Sí, yo creo que sí, la nota tiene más de 300 views. Hay opiniones compartidas y hasta me dijeron que “irrespetaba a la universidad”, y no se trata de eso en absoluto. De hecho, en mi próxima columna, sigo con el tema y hablo también de todas las innumerables cosas buenas que tenemos en la UCAB. Desde “los voluntariados”, hasta los centros de estudio- concluye.
Ya veremos que más tiene que decir este “singular” estudiante de Comunicación Social.
De cualquier manera, y ya que nos metimos donde nadie nos llamó, brindamos tribuna abierta a cualquier miembro de la comunidad “ucabista” para expresarse por ésta vía.

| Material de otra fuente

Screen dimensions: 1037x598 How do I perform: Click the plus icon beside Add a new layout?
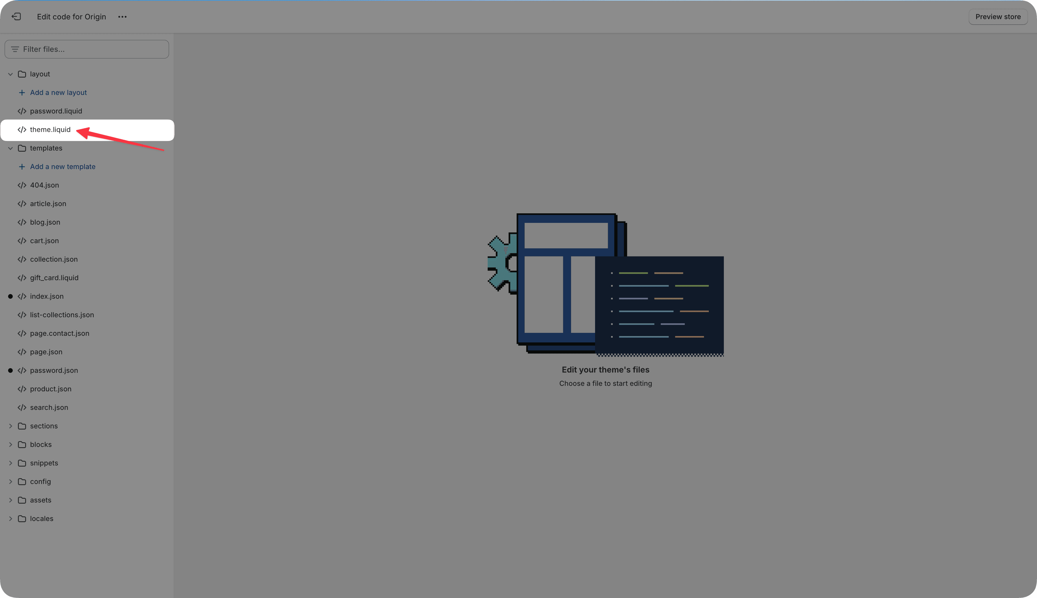coord(22,93)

Los tiempos son otros. En este irreconocible país en donde los “Misters” se meten a diputados, en donde los “reguetoneros” son ministros y los choferes de transporte público son pues. Lo que son. Resulta reconfortante saber que existe un estudiante de Comunicación Social como Gabriel. Este individuo que sin duda representa una verdadera “amenaza” para el intelecto de la nueva clase política. Una persona convertida en inminente “peligro” para el poder establecido. Un chamo que puede ser, quien sabe, el “arma letal” del paquidermo revolucionario que nos conduce inevitablemente a un abismo desconocido hasta ahora, para todos los venezolanos.
Resulta reconfortante saber, que “por allá viene”, una generación que quiere sembrar la esperanza. Saber. Que las sociedades continúan más allá de los buenos y los malos gobiernos.
Y saber pues, que en medio de tanta tanga, nalga y bikini, podamos disertar sobre lo que les importa –también- a los estudiantes de Comunicación Social de esta importante y emblemática Casa de Estudios.